From Michael Branicky -- Thanks Michael!
The term Behavioral Programming is meant to convey a body of techniques
for "predictably composing lower-level behaviors into solutions that
satisfy higher-level goals." Typically, the lower-level behaviors are
given by sensorimotor loops, or controllers, and operate in a continuous
domain. Typically, also, higher-level goals are encoded symbolically.
Behavioral Programming techniques are predominantly necessary for solving
procedural learning problems, such as juggling, riding a bike, playing a
piano, or running an obstacle course.
Control theory has been successful in the analysis and design of robust
low-level controllers. AI has been successful in planning to achieve
higher-level goals when the the underlying state space and move operators
are discrete. The emerging area of hybrid systems has attempted to
formalize systems that combine both discrete and continuous state spaces
and dynamics. Together, we think that they offer the chance for
efficiently solving Behavioral Programming problems, leading to new
capabilities for engineered intelligent systems.
The Behavioral Programming session consisted of an introductory lecture
and four invited talks, as follows:
- M.S. Branicky (Case Western Reserve U.): Behavioral Programming
- M. Huber and R. A. Grupen, (U. Massachusetts, Amherst): A Hybrid
Architecture for Learning Robot Control Tasks
- R. Grzeszczuk, D. Terzopoulos and G. Hinton (U. Toronto, Intel):
Fast Neural Network Emulation and Control of Dynamical Systems
- R.W. Ghrist and D.E. Koditschek (U. Michigan): Safe Cooperative
Robot Dynamics on Graphs
- S.V. Shastri (SRI): On use of Hybrid Control for Legged Locomotion
Branicky introduced the problem of Behavioral Programming (BP) and set it
in a context he called a "Middle-Out" Approach to AI (to complement the
Top-Down, GOFAI and the Bottom-Up, Emergent approaches). Examples of
behaviors and their composition (in time, in chains, and in parallel)
were given. The key to effective BP is that it is PROGRAMMING, not
emergence or global search. He showed how his theory of Optimal Hybrid
Control can solve BP problems (even if the behaviors can be continuously
modulated) by considering them to be dynamic programming problems with
both continuous and discrete actions. He presented an idea of combining
a fast marching method for time optimal hybrid control problems with A*
search. Also of particular relevance was some recent work by Precup,
Sutton, et al. More work combining, control theory, AI, and hybrid
systems was felt necessary to make further progress.
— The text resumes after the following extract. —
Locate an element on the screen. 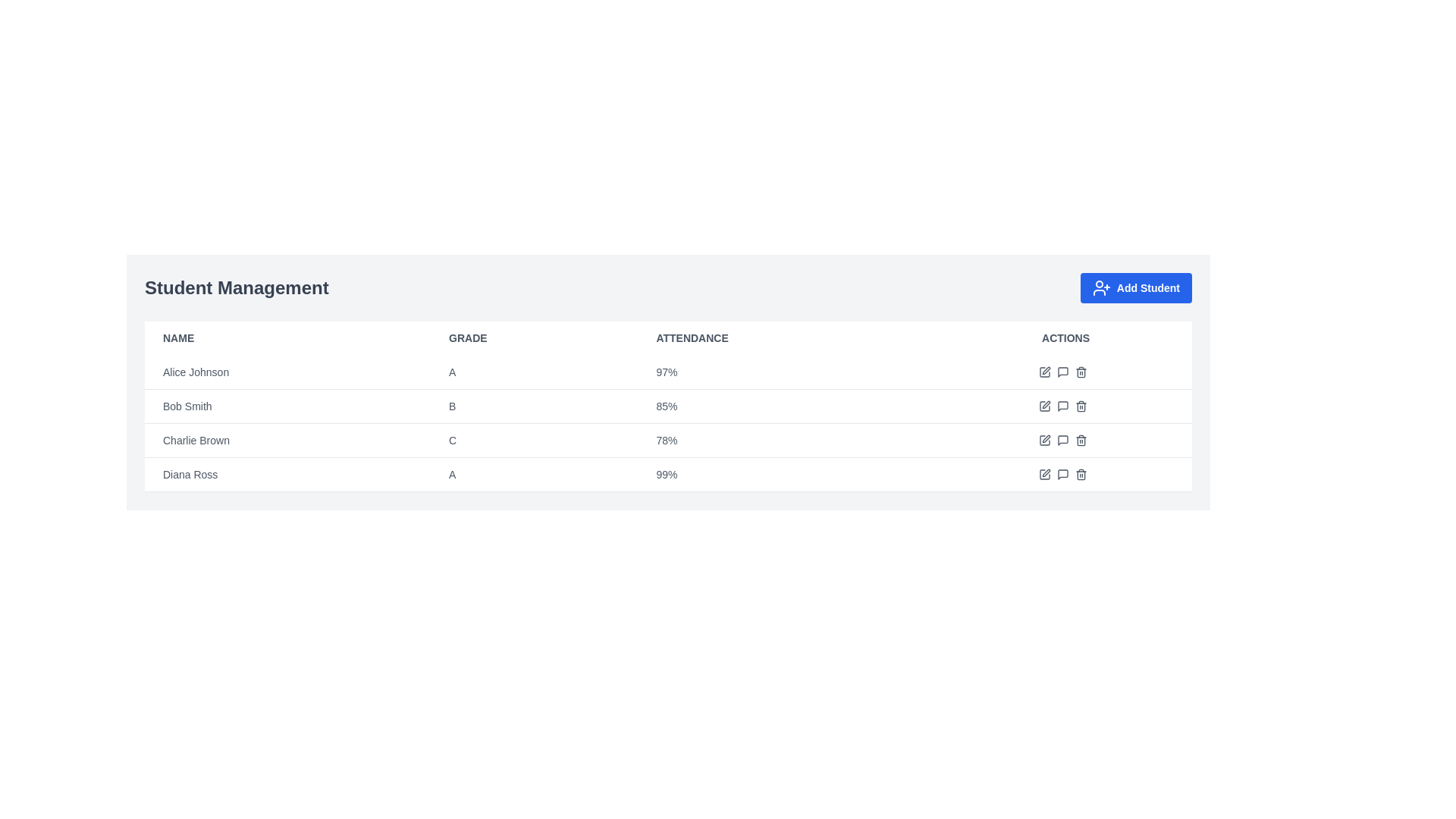 The width and height of the screenshot is (1456, 819). the Icon button in the 'Actions' column for the 'Bob Smith' row, which is the second of three action icons is located at coordinates (1065, 406).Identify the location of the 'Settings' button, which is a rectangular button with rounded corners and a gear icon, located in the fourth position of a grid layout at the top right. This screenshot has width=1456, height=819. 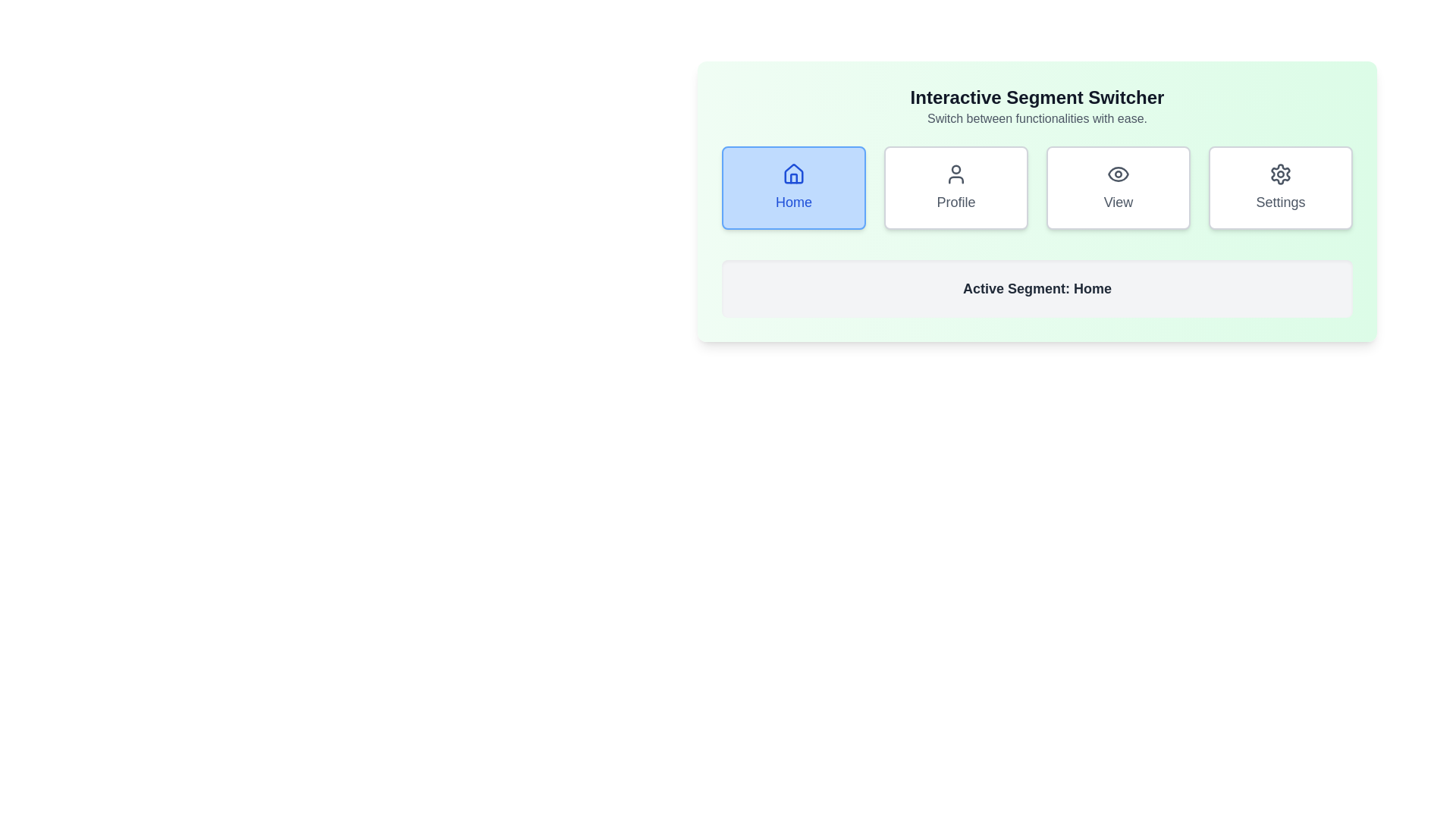
(1280, 187).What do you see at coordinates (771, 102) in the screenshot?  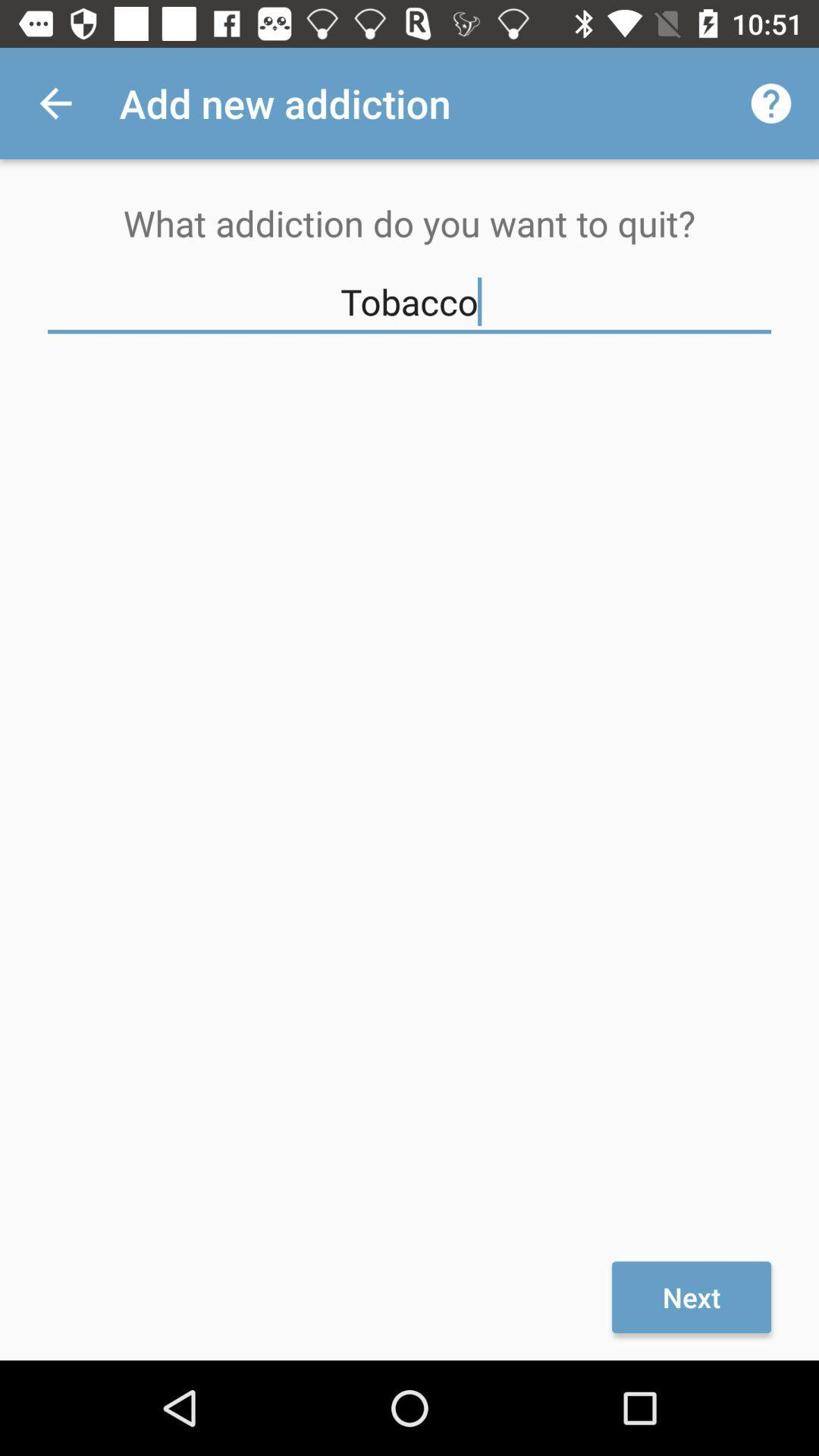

Huber and Shastri presented examples of actual walking robots where
reinforcement learning had been applied at the level of behaviors, like
turning, instead of at the joint-torque level. Huber stressed parallel
compositions, where one controller acts in the "null space" of another;
Shastri stressed the idea of using "reference models" as behaviors.
Terzopoulos gave an overview of his framework for the learning of complex
motions (e.g., Sea World tricks) by Artificial Fishes. He used
stochastic search over actions at a hierarchy of levels (motor commands
to local controllers to compositions of these) to accomplish such feats.
In particular, at each level, simulated annealing is performed to
minimize an objective function, which is evaluated on a simulation run.
As this can be costly, his student, Grzeszczuk, presented a means of
learning a (differentiable!) neural network prediction of simulation
"super steps" to speed evaluations by orders of magnitude. Koditschek
and Ghrist's student, Eric Klavins, presented their work on extending
potential fields to topological spaces like graphs. Some examples of
how these can be used to enforce cooperation by multiple robots in a
manufacturing setting were given.
A short discussion session looked at questions raised by the session.
These included the following. Q: How are behaviors chosen? A: By
engineering insight, to be orthogonal, for completeness. Two other major
questions remained open: Can new behaviors be learned or discovered? In
what other ways can behaviors be orchestrated to achieve overall goals?
Other outcomes included a precise definition of "behavior" (in response
to Prof. Peter Caines of McGill U.) and a proposal to add rewards to
continuous actions in a planned extension to Hybridcc (in response to
Dr. Vineet Gupta of NASA Ames).
Finally, our session was related to many other papers presented at
the workshop. Of particular note were the work of Feng Zhao, Xerox
PARC (who performs searches on graphs gleaned from behaviors where
the control parameters are set to different, constant values); Todd
Neller, Stanford U. (who extended alpha beta pruning to hybrid games);
Peter Caines (who has developed a hierarchical hybrid systems theory and
a hierarchically-accelerated dynamical programming method for discrete
systems); and Shankar Sastry, UC Berkeley and Claire Tomlin, Stanford U.
(who use game theoretic approaches for solving hybrid control problems).